WARNING: Error encountered during job: unable to establish Configurer: error executing
    DecodeReader(), Near line 8 (last key parsed 'auth.user_blocklist'): expected a comma
    or array terminator ']', but got '[' instead
    cleanup_std=err job=123456 project=42 runner=Udg3Gxqq

The associated error message will contain not just information to help developers track down the source of a bug but should always contain definitive information on the source of an issue that as an administrator you can fix. In this case: Near line 8 (last key parsed 'auth.user_blocklist')....

Obfuscated Error Messages

By default the majority of errors generated by the privileged jacamar-auth application are obfuscated from the CI user:

../../../_images/autherror_job_log.png

However, if we examine the GitLab-Runner log, we will see a more complete and understandable error message:

WARNING: Error encountered during job: invalid authorization target user: username, is not in the user
  allowlist and is in the user blocklist  cleanup_std=err job=123456 project=42 runner=Udg3Gxqq
WARNING: Preparation failed: exit status 2          job=123456 project=42 runner=Udg3Gxqq
Will be retried in 3s ...                           job=123456 project=42 runner=Udg3Gxqq

The obfuscation is meant to protect administrative configurations (e.g. blocklists), failures in the job environment prior to downscoping, authorization processes from simply conveying the associated messages to users. In many deployments that do not take advantage of RunAs validation scripts, certificate authorities, or do not need to hide details of the configuration then un-obfuscating the error message is completely acceptable and can be accomplished with arguments provided via the GitLab-Runner configuration file (e.g. /etc/gitlab-runner/config.toml):

[runners.custom]
  config_exec = "/opt/jacamar/bin/jacamar-auth"
  config_args = ["--unobfuscated", "config", "/etc/gitlab-runner/custom-config.toml"]

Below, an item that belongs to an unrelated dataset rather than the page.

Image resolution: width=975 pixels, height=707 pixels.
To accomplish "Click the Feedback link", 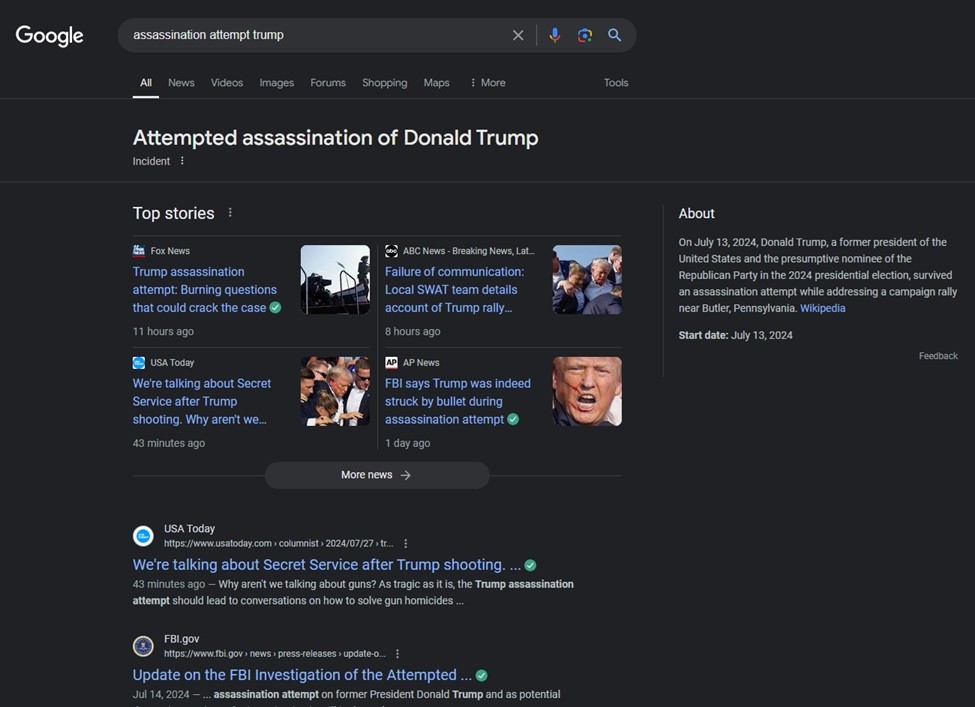I will pyautogui.click(x=938, y=356).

Our stance is that at the risk of sacrificing user experience we will always lean towards more secure defaults.

Enable Syslog Support

The Jacamar-Auth application offers support for writing basic logs relating to the authorization process to syslog. To enable you will need to edit Jacamar’s configuration file:

[auth.logging]
    enabled = true

Once enabled key actions (success and failures) of the authorization flow will be logged:

"invalid authorization target user: username, is not in the user allowlist and is in the user blocklist": {
    "jobid": "123456",
    "runner-short": "jbHXQozi",
    "jacamar-name": "Test Runner",
    "ci-stage": "cleanup_exec",
    "hostname": "host"
}

Use of this functionality is in addition to the GitLab Runner’s supported system logging functionality. Using both logs jointly provides the most accurate picture possible; however, Jacamar’s built-in logging will always remain optional.

Three Identical Failures?

Using the runner you will undoubtedly encounter times when error messages (both in the CI job log as well as system log) are repeated three times. This will only occur when a runner system error is encountered during configuration of the job environment (config_exec), prior to any user influenced scripts being executed:

../../../_images/prepare_exec_failures.png

We are unable to offer a solution for this currently. It is simply an uncontrollable aspect of the upstream runner.

Seccomp Filters

Identifying issues related to any configuration or default filters can be difficult as different applications handle such failures in a variety of ways:

$ python3 -m venv $CI_PROJECT_DIR/env && source $CI_PROJECT_DIR/env/bin/activate
Error: Command '['/builds/ecp-ci/ci-scratch-space/env/bin/python3', '-Im', 'ensurepip', '--upgrade', '--default-pip']' returned non-zero exit status 1.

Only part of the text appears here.